Saturday, 5 February 2011

Around and about

Friday 4th February 2011

Defied the gales to have a walk round the fields between Nuneaton and Burton Hastings. There are several well marked paths and I havent yet explored all this area. In the strong winds most of the bird activity was confined to the dense hedges near the village with Tits, Redwing and Bullfinch and a couple of Linnet flocks, probably involving over 100 birds, in the stubble fields. Apart from large numbers of Corvids and Wood Pigeon that was it. I've walked around this route for several years and I ve been critical of the way rough land has been cleared to maximise cultivation, hedges removed and the use of the 'conservation strip' around the fields for steeple chasing. I had a chat to the landowner /Farm manager planting bushes and saplings on one of the rough patches which has recently been 'tidied up'. I got a completely different impression of what was going on from our conversation. He was trying to develop conservation areas and pointed out several areas where planting and management had created habitat in which seed eating species could winter. When I asked about access he said there was no problem and that there were footpaths which gave good access. I certainly know of one path which takes you directly to the Lime Kilns pub on the A5 which still sells good Marston's Ale! I shall certainly continue to check out the area. To date my best birds have been Merlin, Stonechat, Little Owl, Peregrine and Kingfisher but I think the area has the potential for other goodies.

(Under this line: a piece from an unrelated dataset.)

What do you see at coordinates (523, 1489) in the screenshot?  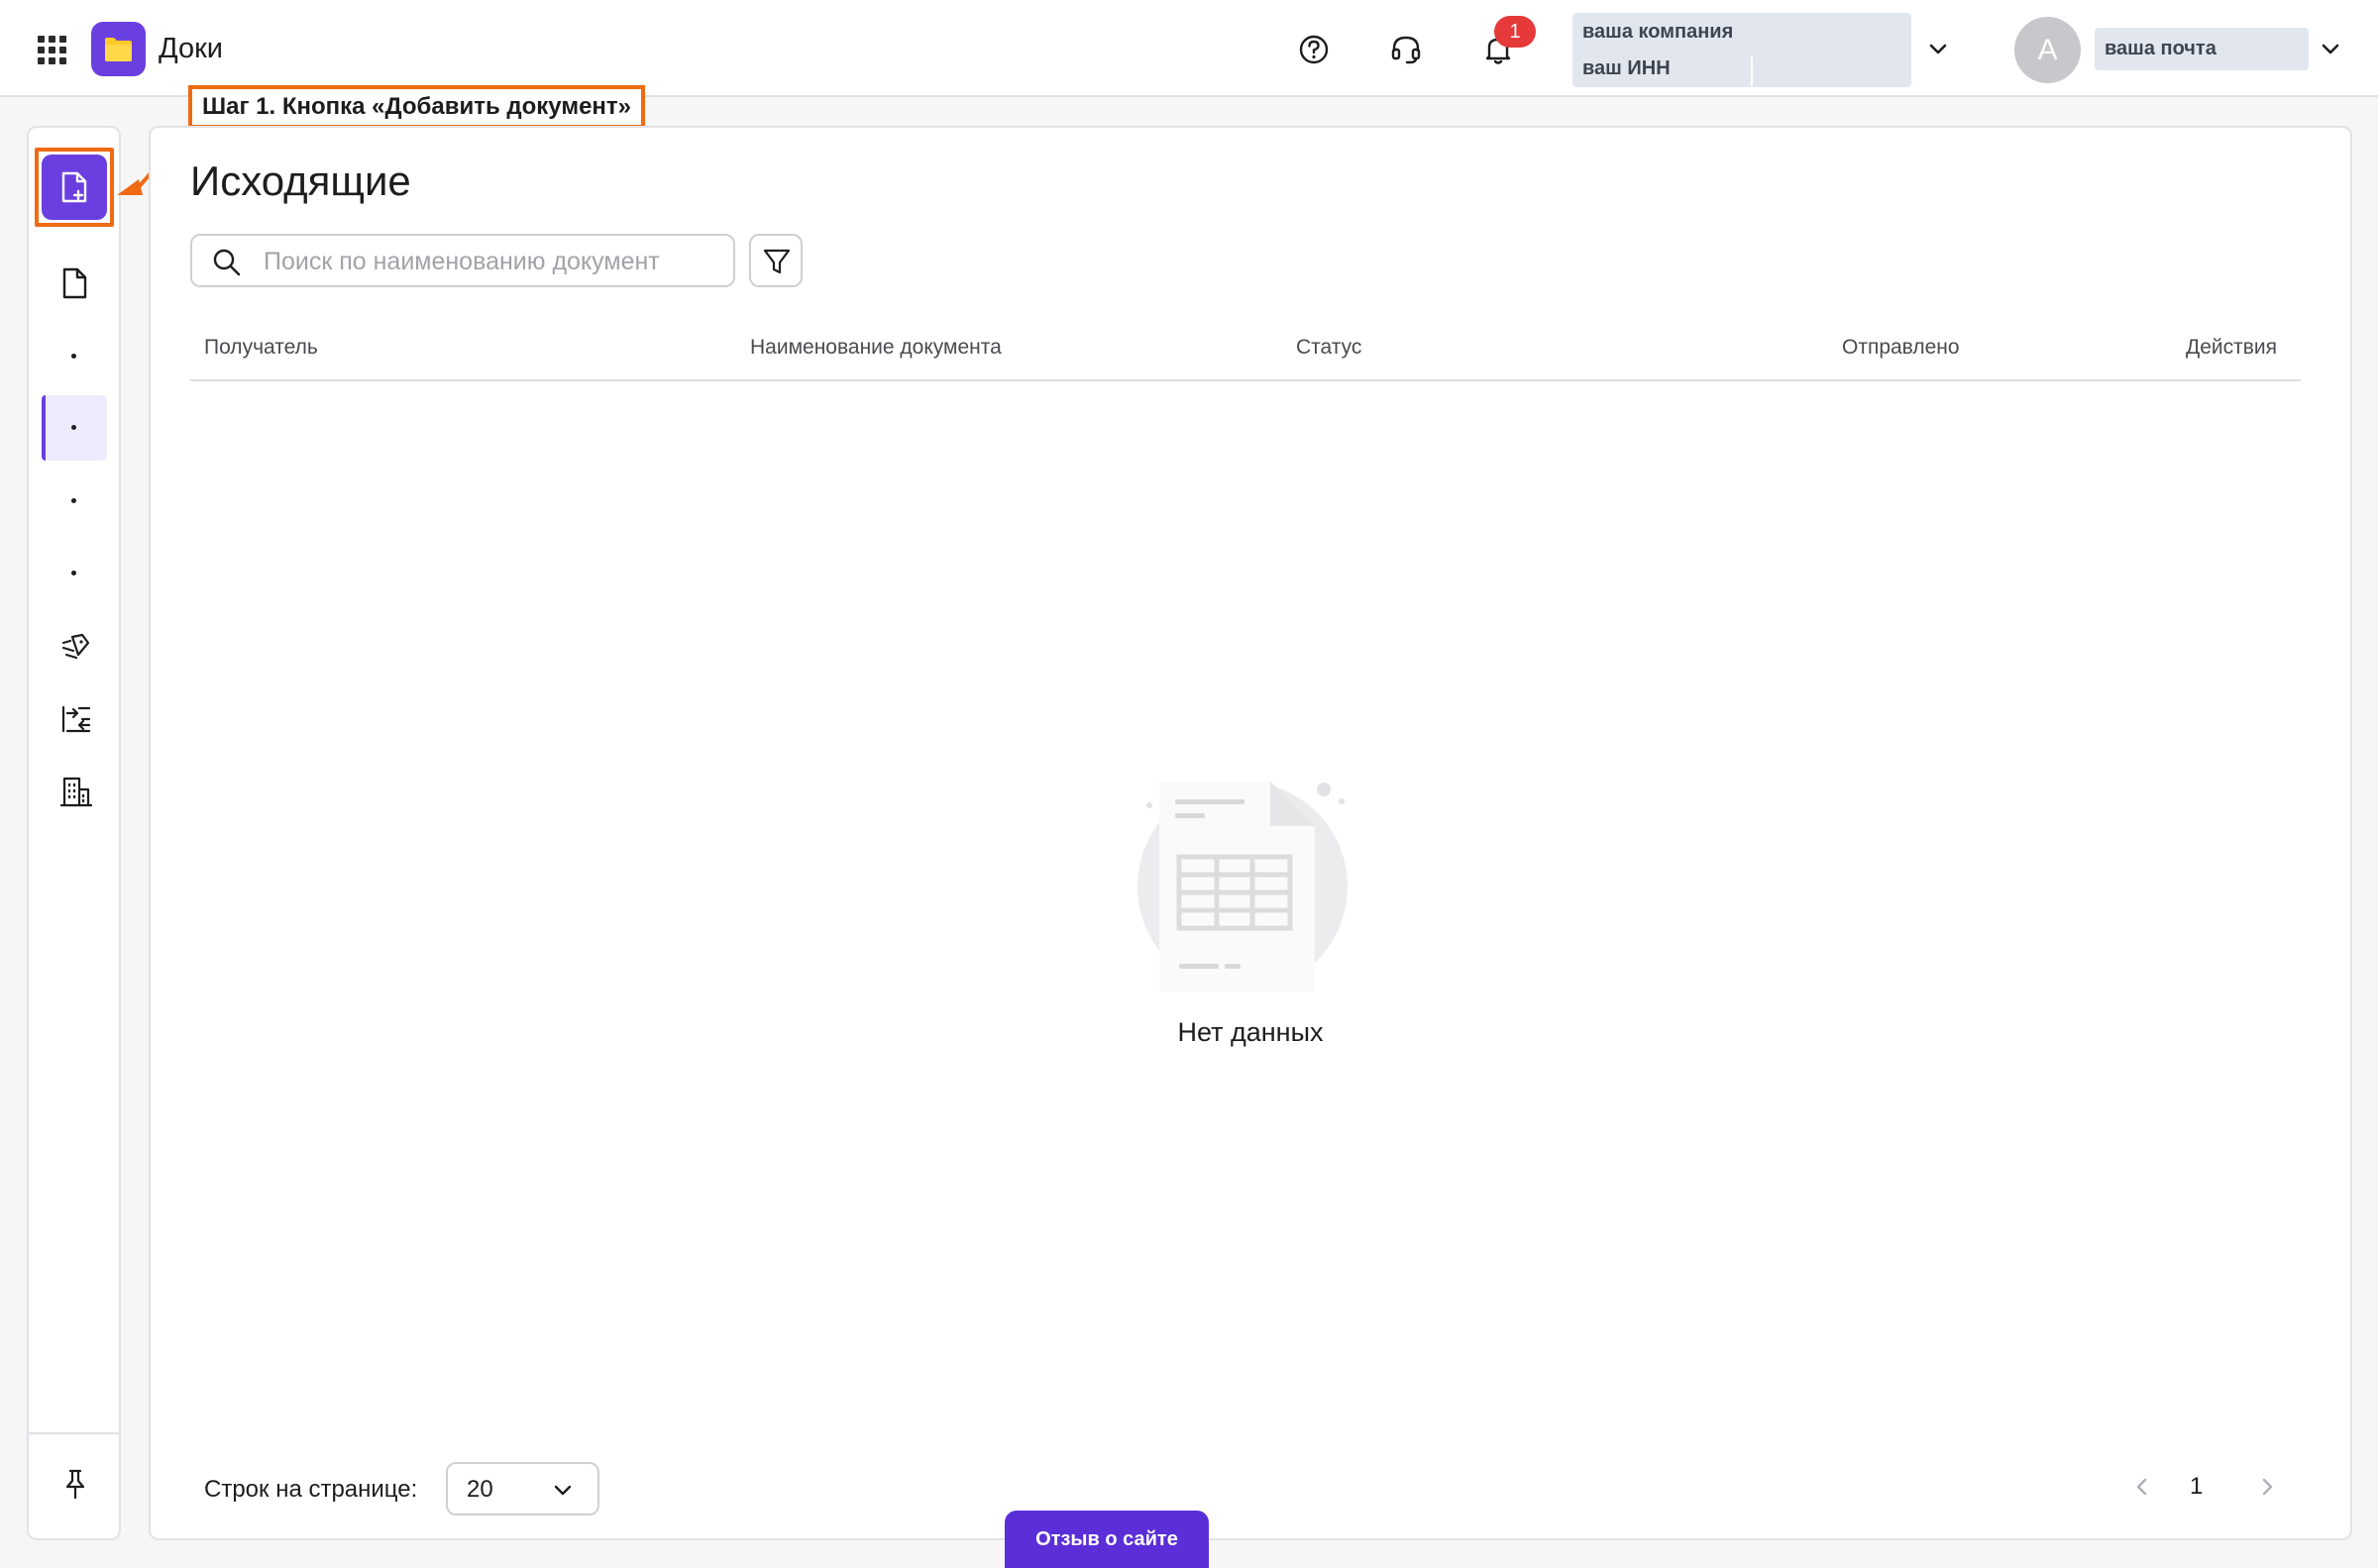 I see `rows-per-page-select: 20` at bounding box center [523, 1489]. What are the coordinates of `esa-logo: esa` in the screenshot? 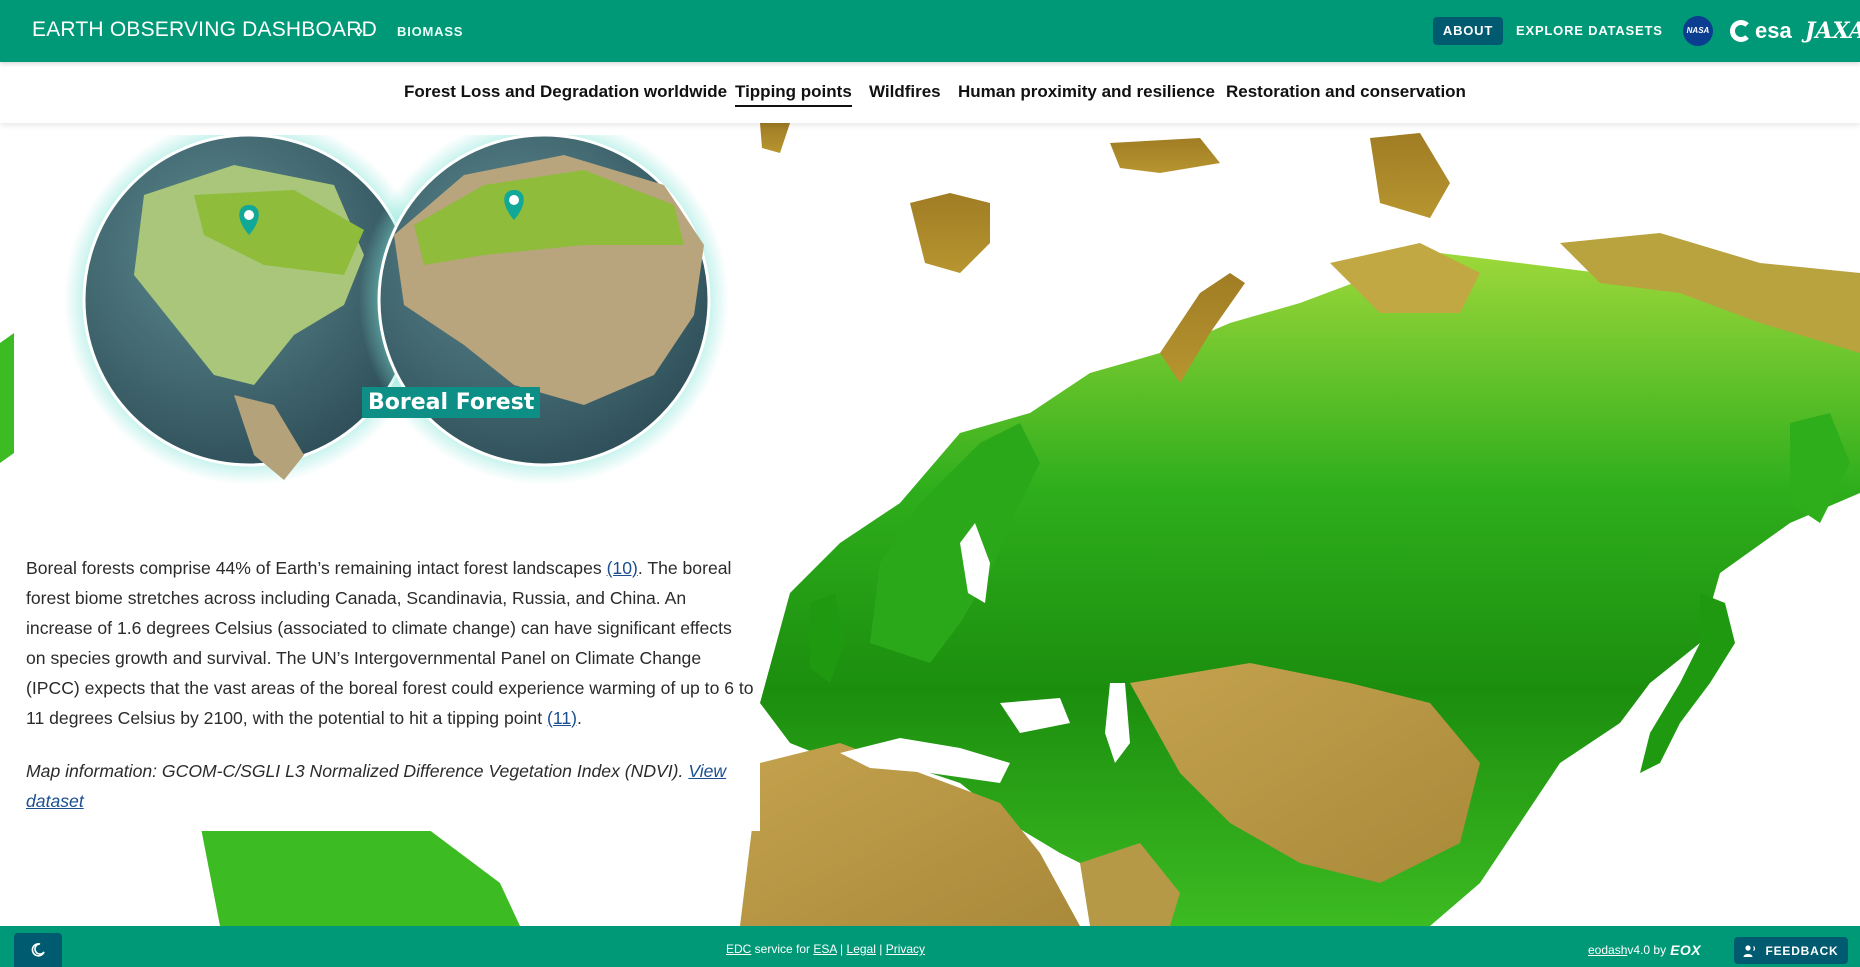 It's located at (1761, 31).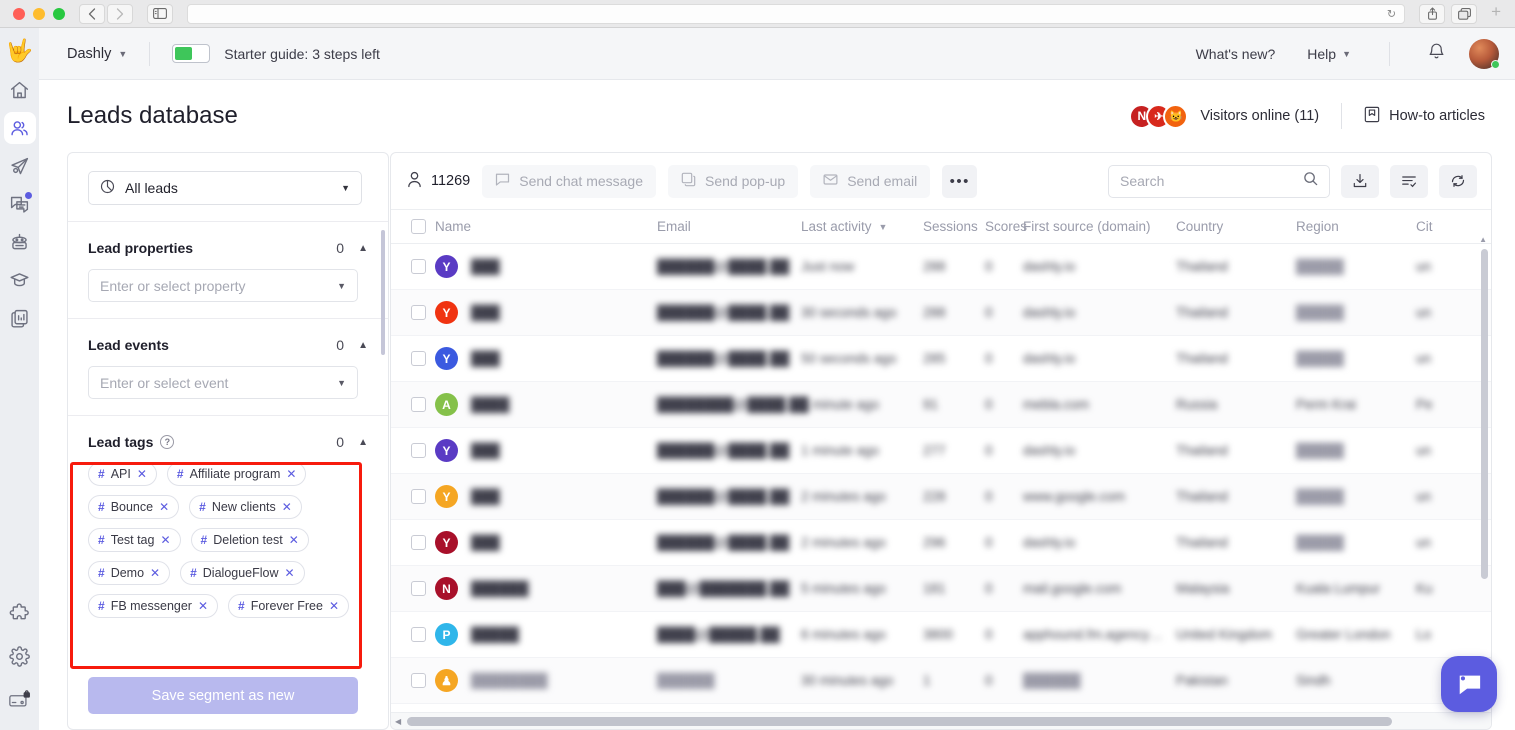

PS. The remnants of 6 Chinese Lanterns in as many miles today !

Thursday, 3 February 2011

Bitterns in the Sun

Bittern, Brandon Marsh N.R.



Thursday 3rd February 2011
A few images of the East Marsh Bittern at Brandon Marsh N.R. today. Another bird flew over towards Newlands so there are at least 2 on site at the moment.

Wednesday, 2 February 2011

To the Woods

Wednesday 2nd February 2011

Not really back into the swing of local birding again yet. A few short walks round Caldecote and Draycote Water have produced very little in the way of birds. In fact the best bit of wildlife I've seen in the past week has been a dog fox in my dad's garden at Mere Green, Sutton Coldfield. I need to re acclimatise and get my eye in again. Having said that it was difficult today, even in Bentley Woods a strong wind was pushing the leaves about making it tricky to detect tell tale movements of birds on the ground. Did see 3 presumed Mealy Redpolls in the thicket next to the pond though. They showed briefly on some Birches before flying deeper into the thicket. Unusually the 3 white/grey Redpolls were on there own, although there was a mixed Tit flock 40yards away. I saw them again in flight briefly as they moved through the wood, but that was it. Plenty of noisy Nuthatches and Common Buzzards, a few Treecreepers and Goldcrests and a single Raven summed up the rest of the sightings.